Klæbo e Pellegrino sembrano destinati a giocarsi la Coppa del Mondo sprint, dove sono divisi da 55 punti in favore del norvegese. Mancano cinque gare, di cui tre a skating. Pensi che per l’azzurro la rimonta sia possibile?
 “Secondo me le sprint di Planica e di Seefeld saranno vissute come degli autentici test in vista delle Olimpiadi, che sicuramente Pellegrino preparerà in maniera maniacale come sa fare lui. Dopo la Corea ci si dedicherà anima e corpo alla Coppa del Mondo e bisognerà vedere come si uscirà dall’appuntamento a Cinque cerchi, ovvero quali saranno le condizioni di Chicco e Klæbo a marzo. Lì si deciderà la partita, la stagione è ancora abbastanza lunga e 55 punti sono pochi. Secondo me la Sfera di cristallo di specialità è un obiettivo fattibile”.

Cosa dici delle ragazze? Quattro qualificate su quattro, con una che avanza in semifinale non sono spettacolo di tutti giorni.
“Per la squadra femminile vale lo stesso discorso di quella maschile. Tenendo sempre in considerazione le caratteristiche anomale di questo circuito cittadino, peraltro bellissimo perché fa sempre piacere gareggiare in mezzo a tanta gente, si tratta di una gradita iniezione di fiducia. Quindi speriamo possa aiutare ad avere un avvicinamento positivo verso le Olimpiadi dove, senza nulla togliere alle nostre atlete, ambizioni di medaglia non ce ne sono. A Dresda mancavano tante prime attrici, ma speriamo che questa competizione possa gasare le ragazze, cosicché in Corea possano scendere in pista con grinta e raccogliere piazzamenti dignitosi”.

Hai citato le Olimpiadi più volte. Allora eccoti la domanda secca. Nella team sprint la coppia maschile italiana è da medaglia d’oro?
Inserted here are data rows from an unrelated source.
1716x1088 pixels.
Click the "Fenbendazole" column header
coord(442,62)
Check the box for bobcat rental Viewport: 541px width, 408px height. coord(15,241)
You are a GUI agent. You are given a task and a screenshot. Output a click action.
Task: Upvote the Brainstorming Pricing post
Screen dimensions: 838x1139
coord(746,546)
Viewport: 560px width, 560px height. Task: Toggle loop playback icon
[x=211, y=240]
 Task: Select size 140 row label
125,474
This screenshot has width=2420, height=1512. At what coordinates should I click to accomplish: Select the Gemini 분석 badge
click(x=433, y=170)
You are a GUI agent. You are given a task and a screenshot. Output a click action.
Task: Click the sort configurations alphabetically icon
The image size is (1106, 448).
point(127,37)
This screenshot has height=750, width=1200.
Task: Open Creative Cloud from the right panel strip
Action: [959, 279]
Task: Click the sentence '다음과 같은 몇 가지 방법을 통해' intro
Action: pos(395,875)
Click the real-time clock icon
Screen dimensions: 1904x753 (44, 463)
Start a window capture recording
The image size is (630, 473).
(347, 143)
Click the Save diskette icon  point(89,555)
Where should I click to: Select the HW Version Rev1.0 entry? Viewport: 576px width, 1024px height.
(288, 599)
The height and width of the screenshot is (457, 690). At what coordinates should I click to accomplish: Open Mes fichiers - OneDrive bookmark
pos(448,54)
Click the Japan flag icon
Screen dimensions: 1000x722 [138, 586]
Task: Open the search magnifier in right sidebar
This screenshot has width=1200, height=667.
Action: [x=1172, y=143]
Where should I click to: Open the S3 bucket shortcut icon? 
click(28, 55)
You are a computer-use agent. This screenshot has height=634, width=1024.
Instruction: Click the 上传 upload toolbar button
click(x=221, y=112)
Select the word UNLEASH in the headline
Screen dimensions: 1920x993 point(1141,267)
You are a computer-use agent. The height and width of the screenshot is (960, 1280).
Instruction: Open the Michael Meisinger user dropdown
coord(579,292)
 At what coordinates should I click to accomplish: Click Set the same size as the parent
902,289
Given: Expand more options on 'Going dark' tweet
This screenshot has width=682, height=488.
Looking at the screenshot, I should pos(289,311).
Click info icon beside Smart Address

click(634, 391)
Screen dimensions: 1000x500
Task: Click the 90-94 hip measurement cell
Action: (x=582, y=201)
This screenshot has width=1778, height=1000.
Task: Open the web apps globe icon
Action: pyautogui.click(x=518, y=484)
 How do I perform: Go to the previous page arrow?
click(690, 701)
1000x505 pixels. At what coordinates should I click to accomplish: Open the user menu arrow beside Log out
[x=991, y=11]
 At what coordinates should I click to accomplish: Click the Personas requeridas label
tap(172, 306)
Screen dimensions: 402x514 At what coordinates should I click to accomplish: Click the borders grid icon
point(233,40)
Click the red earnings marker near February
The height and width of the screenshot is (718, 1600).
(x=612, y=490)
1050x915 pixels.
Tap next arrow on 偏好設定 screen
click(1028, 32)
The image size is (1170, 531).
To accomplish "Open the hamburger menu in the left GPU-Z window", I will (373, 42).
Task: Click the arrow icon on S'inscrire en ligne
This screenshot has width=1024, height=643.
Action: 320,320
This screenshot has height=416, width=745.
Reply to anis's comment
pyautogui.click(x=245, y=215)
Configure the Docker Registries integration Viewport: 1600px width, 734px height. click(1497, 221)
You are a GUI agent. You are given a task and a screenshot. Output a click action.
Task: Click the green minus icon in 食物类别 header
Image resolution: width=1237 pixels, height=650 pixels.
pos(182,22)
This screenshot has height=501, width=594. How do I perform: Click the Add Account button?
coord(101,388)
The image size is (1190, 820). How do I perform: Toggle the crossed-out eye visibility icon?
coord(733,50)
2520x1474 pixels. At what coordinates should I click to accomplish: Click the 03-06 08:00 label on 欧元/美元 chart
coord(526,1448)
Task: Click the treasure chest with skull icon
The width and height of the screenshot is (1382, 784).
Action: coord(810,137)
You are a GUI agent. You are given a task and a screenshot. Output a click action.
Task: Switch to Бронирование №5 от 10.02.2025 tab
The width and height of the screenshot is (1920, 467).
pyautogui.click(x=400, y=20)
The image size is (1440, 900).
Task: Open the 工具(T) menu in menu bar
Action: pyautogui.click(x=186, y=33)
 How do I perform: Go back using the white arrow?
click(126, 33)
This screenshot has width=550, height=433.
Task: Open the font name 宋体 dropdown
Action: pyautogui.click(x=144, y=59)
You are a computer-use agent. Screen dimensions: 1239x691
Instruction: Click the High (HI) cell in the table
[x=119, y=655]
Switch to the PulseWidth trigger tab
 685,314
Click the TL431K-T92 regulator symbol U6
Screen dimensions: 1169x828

“Allora, sulla carta siamo sicuramente da podio. Ho detto sulla carta, perché sai bene che ci sono tantissimi fattori in grado di influenzare una gara secca. Il meteo, le condizioni della neve, la preparazione degli sci. È indispensabile che tutto il cerchio si chiuda. Sia per gli atleti, sia per lo staff. Vale per noi, ma anche per tutti gli altri. Una gara dove si assegnano le medaglie non è come una di Coppa del Mondo, dove comunque parti con l’idea che se va male oggi ce ne sarà un’altra settimana prossima. No! Qui non c’è appello. Infatti si possono generare delle sorprese. In positivo e in negativo. Quindi penso si possa e anzi si debba sognare in grande, però tenendo sempre i piedi per terra. Sappiamo di andare in Corea con la forza e le potenzialità per fare medaglia pesante, avremo questa consapevolezza quando ci giocheremo le nostre carte. Il risultato finale lo scopriremo solo sul campo”.